= Child trust fund =

Bank account for children

A child trust fund (CTF) is a long-term savings or investment account for children in the United Kingdom. New accounts can no longer be created as of 2011, but existing accounts can receive new money: the accounts were replaced by Junior ISAs.

The UK Government introduced the Child Trust Fund with the aim of ensuring that every child has savings by their eighteenth birthday, helping children get into the habit of saving; whilst teaching them the benefits of saving and helping them understand personal finance. The Child Trust Fund scheme was promised in the Labour Party's 2001 general election manifesto and launched in January 2005, with children born on or after 1 September 2002 eligible.

Eligible children received an initial subscription from the government in the form of a voucher for at least £250. In 2010/11, the Child Trust Fund policy was expected to cost around £520m, less than 0.5% of the £84bn UK education budget. Because the scheme allows for family and friends to top up trust funds, it has given a substantial boost to savings rates, particularly among the poor. According to the Children's Mutual, "In terms of changing people's behaviour, this is the most successful product there's ever been." For households with income of £19,000 a year, 30% of the children in that category are having £19 a month saved for them. Part of this is due to grandparents being more willing to contribute to funds, since the money cannot be diverted to the family finances. Creation of new funds and government payments into them were scrapped in January 2011 by the Savings Accounts and Health in Pregnancy Grant Act 2010.

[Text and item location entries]
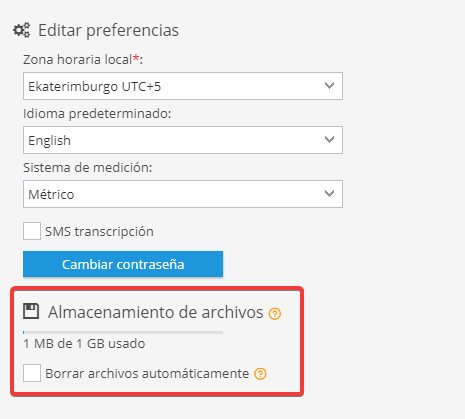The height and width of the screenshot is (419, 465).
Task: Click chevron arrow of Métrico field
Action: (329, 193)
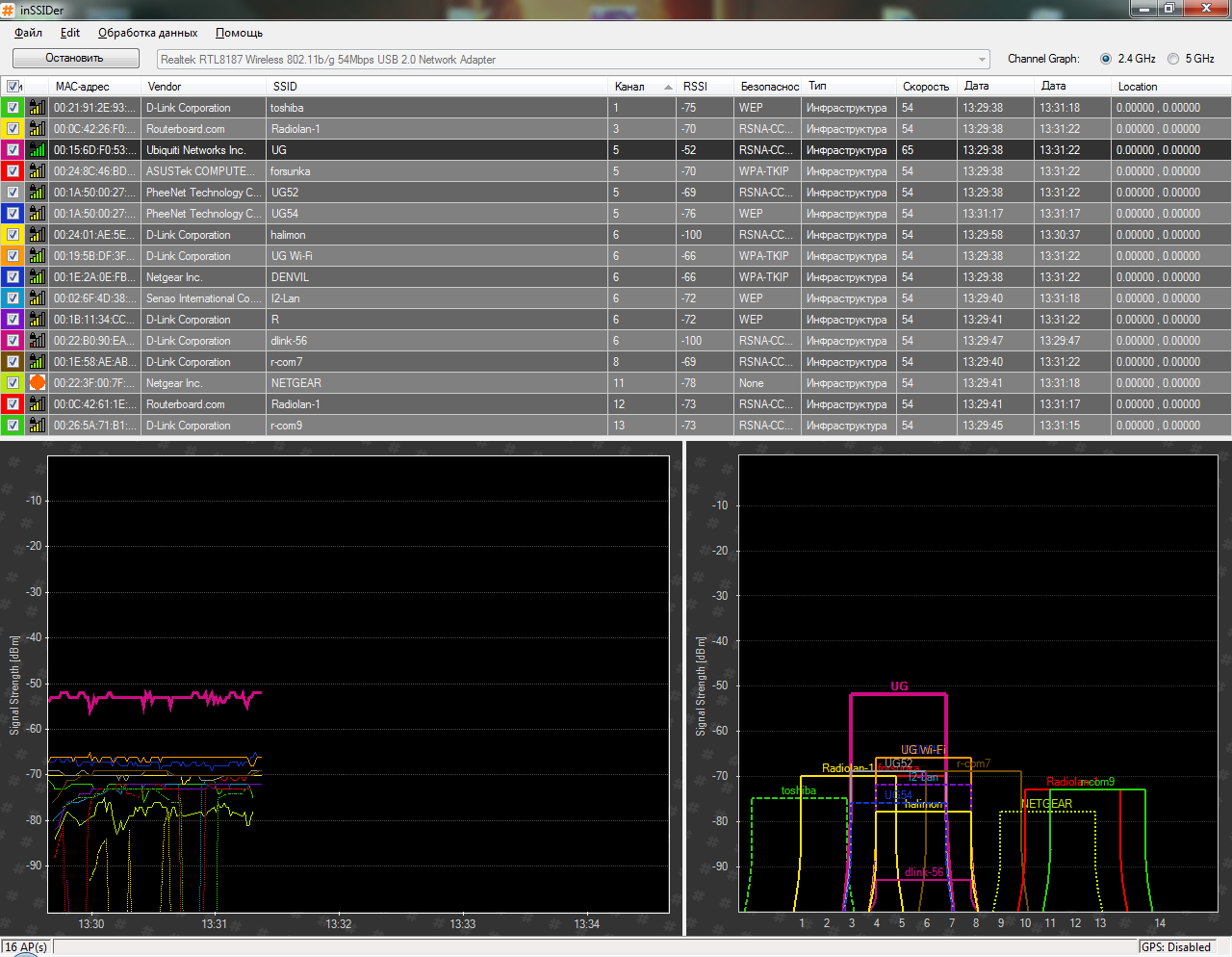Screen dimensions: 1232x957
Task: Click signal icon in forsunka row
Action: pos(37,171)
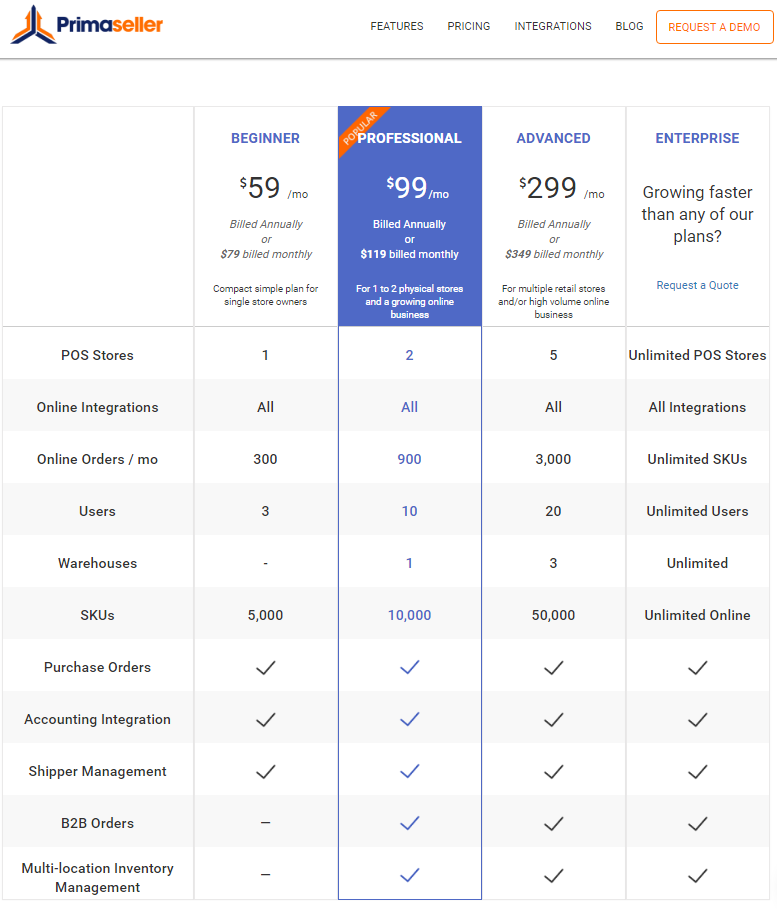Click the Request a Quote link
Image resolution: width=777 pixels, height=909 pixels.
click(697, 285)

SHORT TASK 1:
Reproduce the text and item location entries line for line, leaving out the pictures.
SHORT TASK 2:
Pick up the passage on the Child Trust Fund where it ends and write what comes next.

ANSWER 1:
The height and width of the screenshot is (419, 465).
Task: Click chevron arrow of Métrico field
Action: (329, 193)
Screen dimensions: 1232x957
Task: Click signal icon in forsunka row
Action: pos(37,171)
Click the Request a Quote link
Image resolution: width=777 pixels, height=909 pixels.
click(697, 285)

ANSWER 2:
==Background==
Asset-based egalitarianism traces its roots to Thomas Paine, who proposed that every 21-year-old man and woman receive £15, financed from inheritance tax. In 1989, LSE professor Julian Le Grand proposed a similar idea, calling it a "poll grant". Subsequently the related concept of Individual Development Accounts was developed in the United States by Michael Sherraden. This approach - termed "asset-based welfare" by Sherraden - saw asset redistribution less as an egalitarian measure than as one which supported poverty reduction by encouraging saving. Sherraden argued that owning an asset led to people changing their way of thinking, being more likely to plan and invest in their future - in a way that providing people with an equivalent flow of income does not. The idea of a universal account for all children first appears in Sherraden's Assets and the Poor (1991).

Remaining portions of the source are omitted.